Question

What is the period of oscillation of a mass of $40kg$ on a spring with constant $k=10N{{m}^{-1}}$ ?

Answer 1

Hint: The period of oscillation is the time period after which a periodic motion repeats itself. A spring follows simple harmonic motion which is a special type of periodic motion. The time period of oscillation is related to the mass of the body and the spring constant. Substituting given values in the relation, time period can be calculated.
Formulas used:
$T=2\pi \sqrt{\dfrac{m}{k}}$

Complete answer:
A spring undergoes simple harmonic motion which is a special type of periodic motion wherein, the force is directly proportional to the negative of displacement.
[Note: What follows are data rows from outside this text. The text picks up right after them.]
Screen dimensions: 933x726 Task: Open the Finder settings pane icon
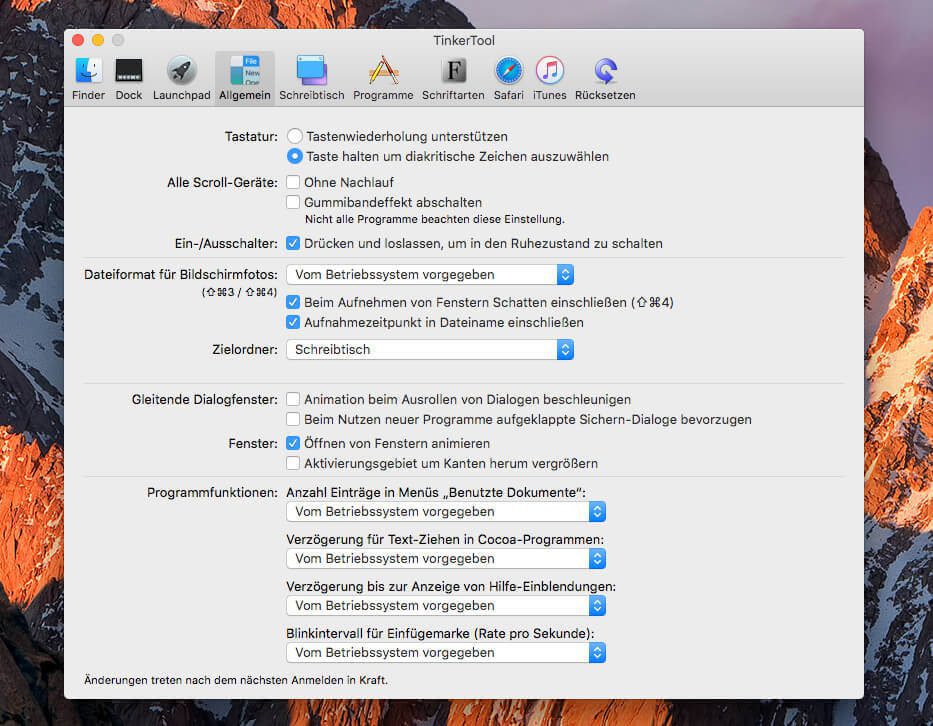[x=88, y=71]
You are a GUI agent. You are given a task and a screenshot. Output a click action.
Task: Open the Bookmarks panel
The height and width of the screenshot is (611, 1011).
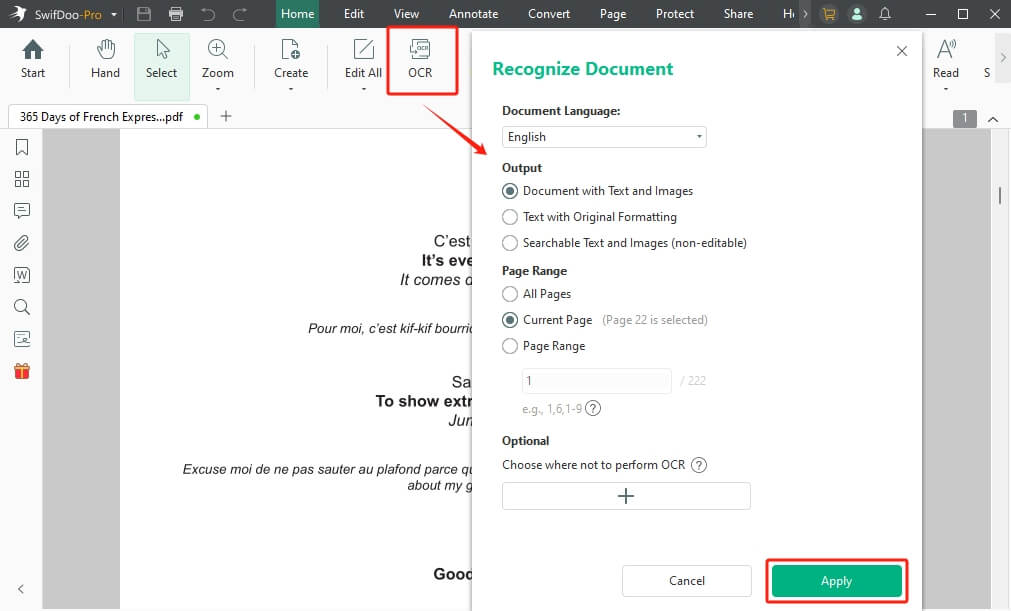(21, 147)
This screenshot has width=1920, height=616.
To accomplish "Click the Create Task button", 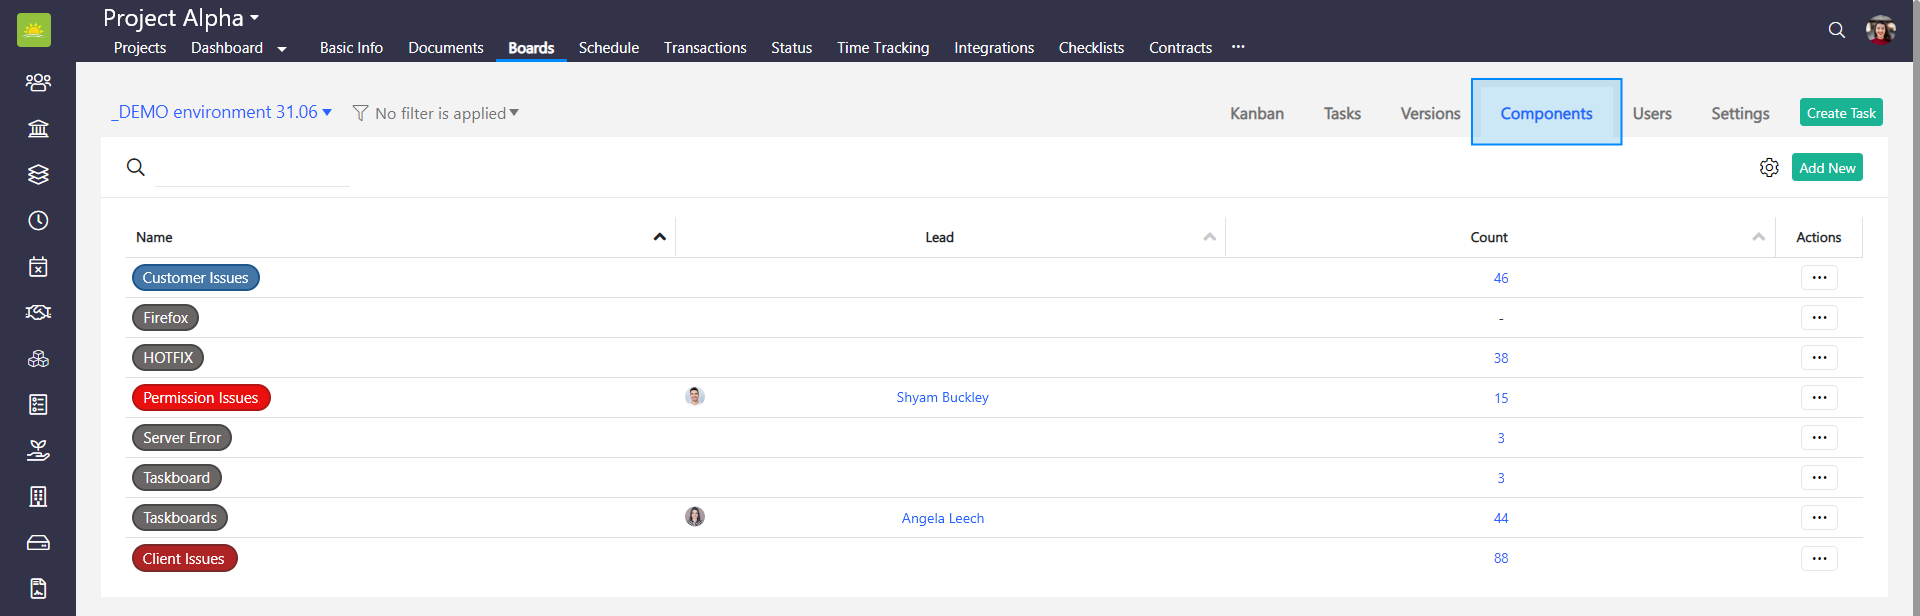I will click(x=1840, y=113).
Therefore,
$F\propto -x$
Here, $F$ is the force
$x$ is the displacement
 On removing the sign of proportionality, we get,
 $F=-kx$
Here, $k$ is the spring constant which is also the constant of proportionality.
 Given that, a body attached to a spring has mass $40kg$, the spring constant of the given spring is $k=10N{{m}^{-1}}$.
The time period of oscillation is the time taken by a body to complete one oscillation. Its SI unit is seconds (s). It is given by-
$T=2\pi \sqrt{\dfrac{m}{k}}$
Here, $T$ is the time period of oscillation
$m$ is the mass of the body
$k$ is the spring constant
Substituting given values in the above equation, we get,
 $\begin{align}
  & T=2\pi \sqrt{\dfrac{40}{10}} \\
 & \Rightarrow T=4\pi \\
 & \therefore T=2\times 3.14=6.28s \\
\end{align}$
Therefore, the time period of the body attached to the spring is $6.28s$.

Note:
Periodic motion is the motion which repeats itself after fixed intervals of time. These fixed intervals are called time periods of motion. In one oscillation, the body moves from mean position to one extreme position, then to the other extreme position and back to the mean position.